- **Exercise**:
Output nothing but the lines from the one holding "Click the subtitle 极坐标圆角条形图展示" to the end of the listing. Reproduce them exactly, without the pictures.

- **Data records**:
=== Section Start ===
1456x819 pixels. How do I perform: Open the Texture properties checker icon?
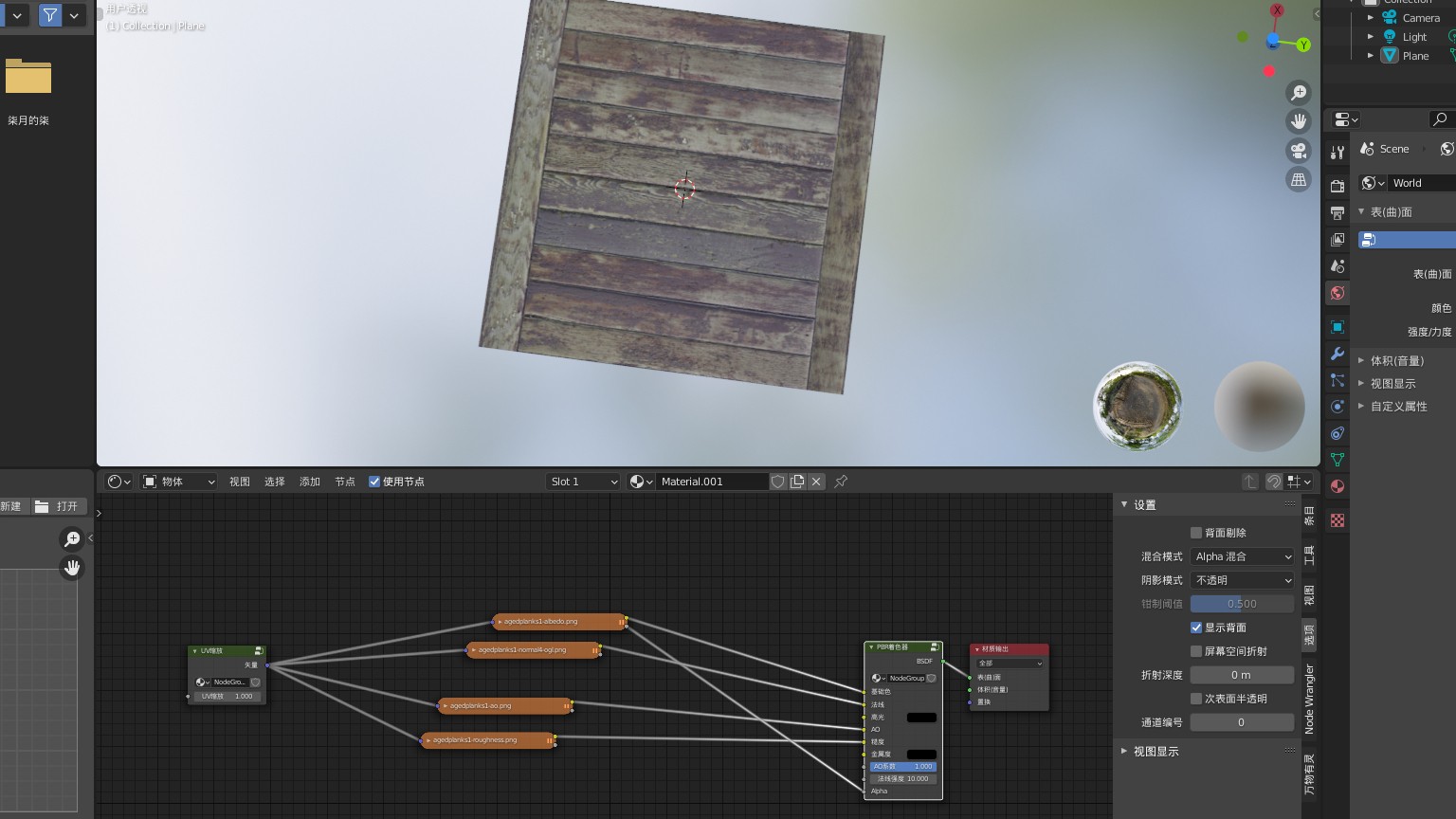click(1338, 520)
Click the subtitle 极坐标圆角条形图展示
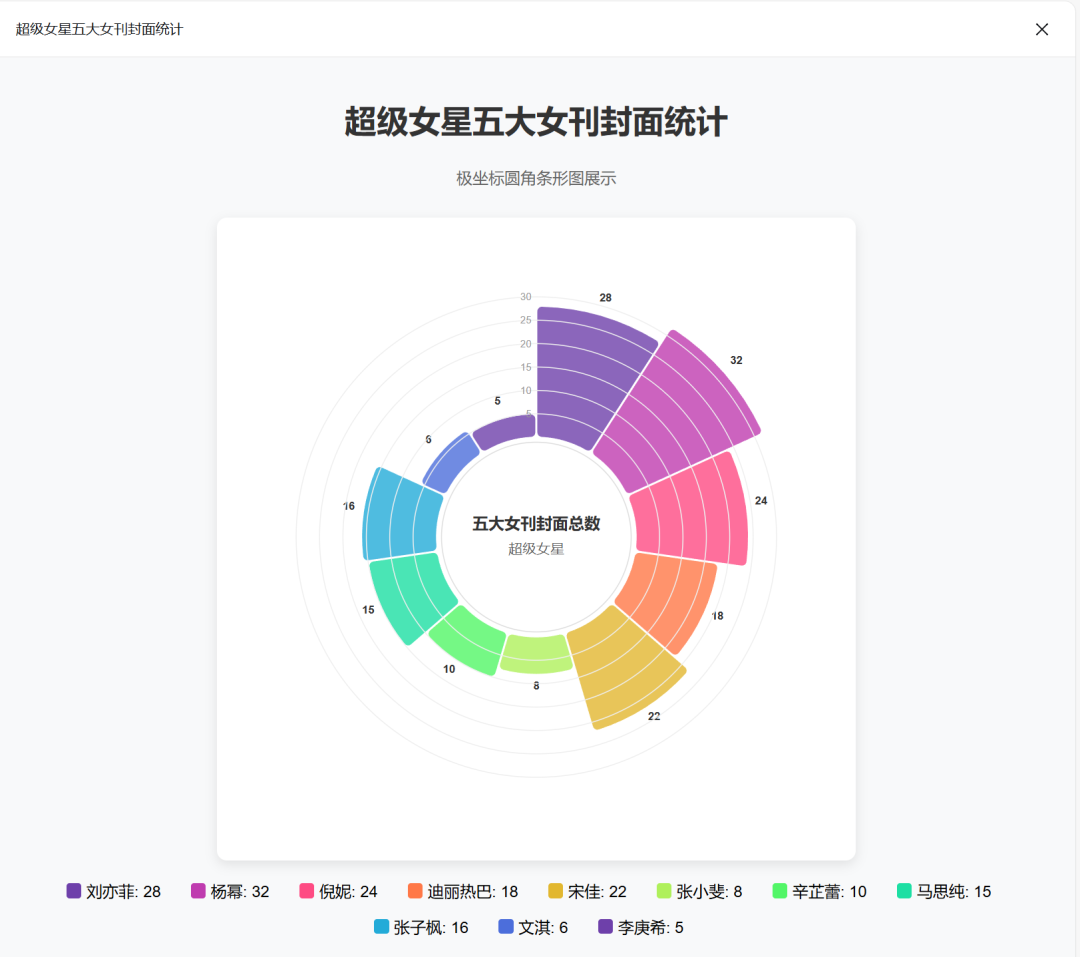 point(537,178)
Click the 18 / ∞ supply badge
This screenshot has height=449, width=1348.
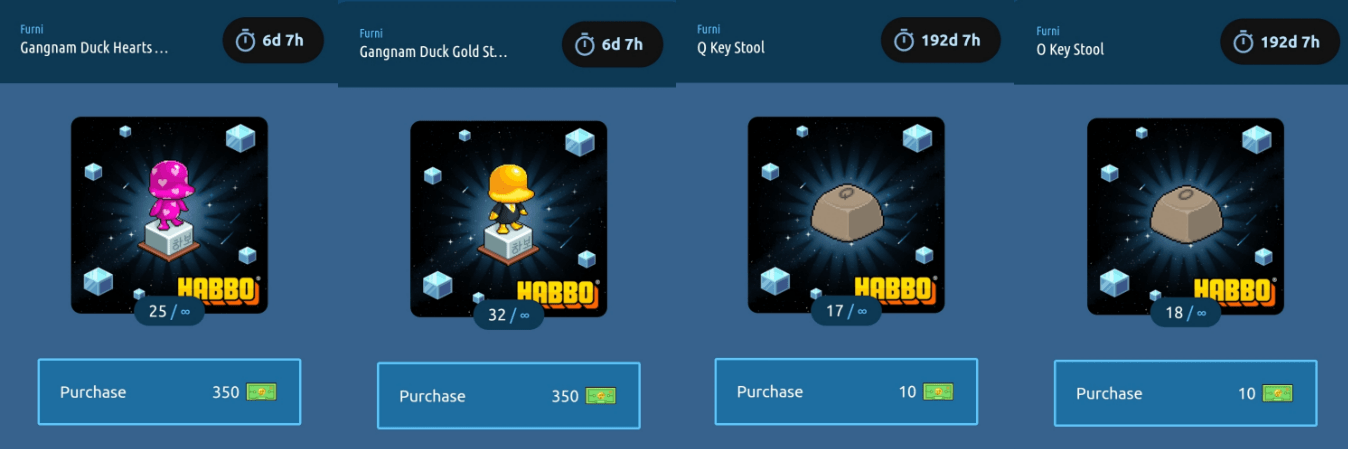coord(1185,313)
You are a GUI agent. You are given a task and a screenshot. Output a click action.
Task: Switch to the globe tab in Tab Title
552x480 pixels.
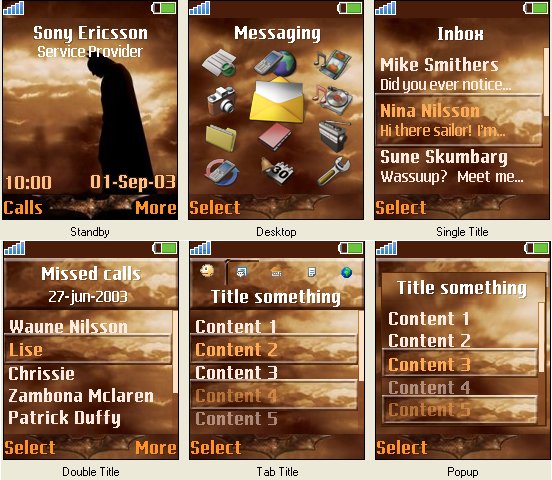[346, 272]
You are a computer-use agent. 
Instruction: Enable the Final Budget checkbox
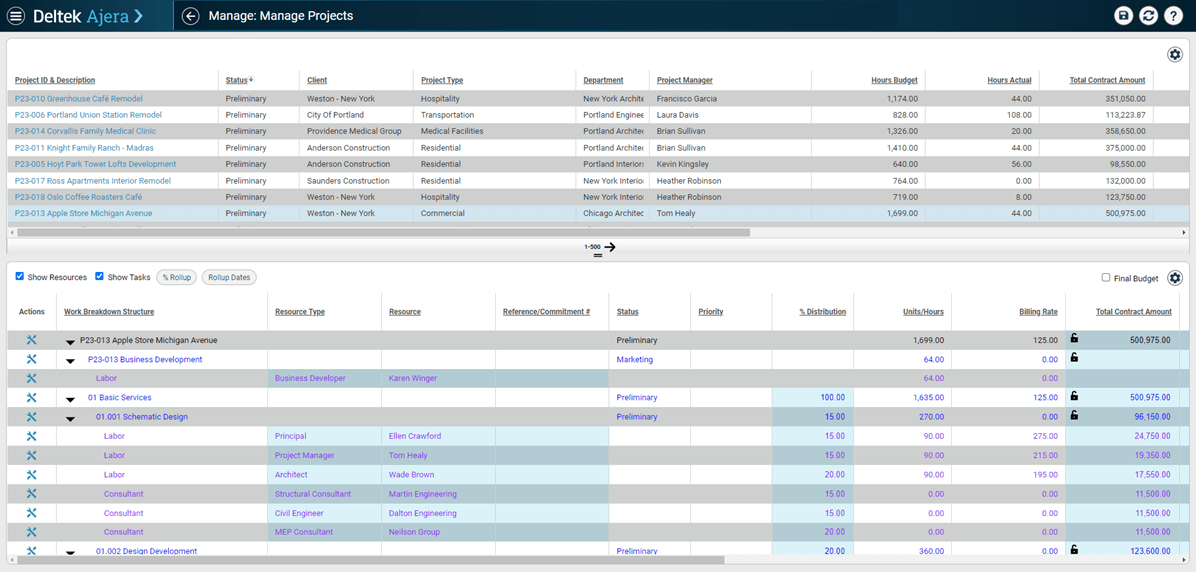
=== Section End ===
- **Solution to this problem**:
Click the subtitle 极坐标圆角条形图展示
 point(537,178)
Click the 18 / ∞ supply badge
This screenshot has height=449, width=1348.
coord(1185,313)
You are a GUI agent. You are given a task and a screenshot. Output a click action.
Task: Switch to the globe tab in Tab Title
552x480 pixels.
[346, 272]
You are a computer-use agent. 
Instruction: Enable the Final Budget checkbox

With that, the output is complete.